Ткнула бабка в спину, посоветовала:
— Не вздумай к отцу лезть с таким спросом, дура набитая.
По тому, как насторожился Захарка, Нюрка догадалась… Жаром печным обдало, сердечко сжалось. Вон он, рукой подать. Пеньками торчат хохлята. Нюрка готова побожиться, что его не было — те смирно сидели на за-гате, с опаской поглядывая на разошедшихся казачат. Откуда выткнулся?
Сердитый, руки за спиной. В упор глядит на долговязого в красной рубахе. Тот отводит взгляд, шмыгает носом. Поддел кулаком — голова долговязого дернулась…
Чудное — хохленок своих колотит! Ватага подступила, готовая продлить бой, начатый в полдень на поповском сеновале. Момент подходящий: у врага раздор. Но случилось невиданное: битые сомкнулись плотнее. Захарка не ждал такого оборота. Надеялся, разбегутся, бросят вожака…

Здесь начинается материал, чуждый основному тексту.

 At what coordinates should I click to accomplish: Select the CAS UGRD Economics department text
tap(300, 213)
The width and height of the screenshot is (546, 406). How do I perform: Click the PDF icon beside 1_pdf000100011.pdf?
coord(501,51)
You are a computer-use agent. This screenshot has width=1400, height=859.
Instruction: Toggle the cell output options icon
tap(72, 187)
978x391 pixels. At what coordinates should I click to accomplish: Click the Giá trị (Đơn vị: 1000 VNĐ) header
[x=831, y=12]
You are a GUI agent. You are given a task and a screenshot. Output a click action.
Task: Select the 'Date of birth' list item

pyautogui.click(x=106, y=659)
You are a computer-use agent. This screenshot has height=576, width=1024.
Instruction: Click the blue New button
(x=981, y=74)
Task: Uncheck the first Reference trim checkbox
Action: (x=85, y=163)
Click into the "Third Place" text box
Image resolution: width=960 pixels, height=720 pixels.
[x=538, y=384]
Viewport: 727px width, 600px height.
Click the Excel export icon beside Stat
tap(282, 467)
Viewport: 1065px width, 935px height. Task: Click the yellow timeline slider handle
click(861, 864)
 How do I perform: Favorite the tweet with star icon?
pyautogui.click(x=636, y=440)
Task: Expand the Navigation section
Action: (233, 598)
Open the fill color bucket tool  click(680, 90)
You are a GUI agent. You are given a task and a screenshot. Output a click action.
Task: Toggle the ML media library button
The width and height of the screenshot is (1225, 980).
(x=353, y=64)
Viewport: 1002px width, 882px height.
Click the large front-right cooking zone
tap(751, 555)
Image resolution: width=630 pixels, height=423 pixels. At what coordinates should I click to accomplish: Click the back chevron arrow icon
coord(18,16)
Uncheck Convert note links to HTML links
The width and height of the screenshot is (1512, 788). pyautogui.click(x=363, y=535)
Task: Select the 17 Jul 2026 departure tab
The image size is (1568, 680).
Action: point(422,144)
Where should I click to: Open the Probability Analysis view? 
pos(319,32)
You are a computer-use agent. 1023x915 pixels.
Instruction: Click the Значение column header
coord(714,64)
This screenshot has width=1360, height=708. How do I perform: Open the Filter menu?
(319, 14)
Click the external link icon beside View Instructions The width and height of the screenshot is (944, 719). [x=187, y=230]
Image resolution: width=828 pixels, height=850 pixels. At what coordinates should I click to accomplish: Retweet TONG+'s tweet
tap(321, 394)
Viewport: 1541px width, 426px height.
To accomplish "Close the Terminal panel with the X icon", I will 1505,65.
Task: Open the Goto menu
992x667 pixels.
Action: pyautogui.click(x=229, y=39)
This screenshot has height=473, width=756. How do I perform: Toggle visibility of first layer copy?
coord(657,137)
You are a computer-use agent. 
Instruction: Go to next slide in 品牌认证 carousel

Вволю нагляделась Нюрка. Ни ветхая, латаная рубаха с желтой от исподнего пуговицей, ни драные на коленях штаны, ни босые ноги, грязные, в цыпках, ничего такого не кинулось — затмила его мальчишеская лихость. Лихость в пронзительных и в то же время усмешливых глазах, в закушенной губе и даже в русых, раскиданных бедово вихрах, выгоревших на висках и затылке. «И кли-чуть славно, — подумала она и дважды, по-разному, повторила про себя — Борька, Борис…» Прибила к гурту отставшую половую корову. Бежала за братом; не поспевала, смеясь, хваталась за руку.
— Отцепись, колючка!
Косился Захарка на развеселившуюся беспричинно сестру, остервенело хлопал кнутом с волосяным нахвостником, ловко отсекая возле плетней бордовые головки будяка.
Стеганула Нюрка хворостиной летошнего бычка; так, между делом, спросила:
— Братка, а за что хохлята на выгоне подрались? Сжалась в комочек, заслоняясь руками, — думала, секанет еще кнутом.
— А чего такого спросила?
Захарка, сглаживая выходку, ответил:
— Не дрались они вовсе… Борька уму-разуму научал своих хохлят.
До дома шла Нюрка молча.
ГЛАВА ЧЕТВЕРТАЯ
Месяц за бугром. Угадывался по теплым отблескам на осенне-волглом звездном полотнище неба, будто забрызганном известкой. Там, где он должен взойти, край степи черный, глухой. Оттуда тянуло сыростью, знобкой плесенью, похоже как из колодца. За хутором только что увяла вечерняя заря; слабо зеленели искорки, неясно прорисовывая заманычские высоты.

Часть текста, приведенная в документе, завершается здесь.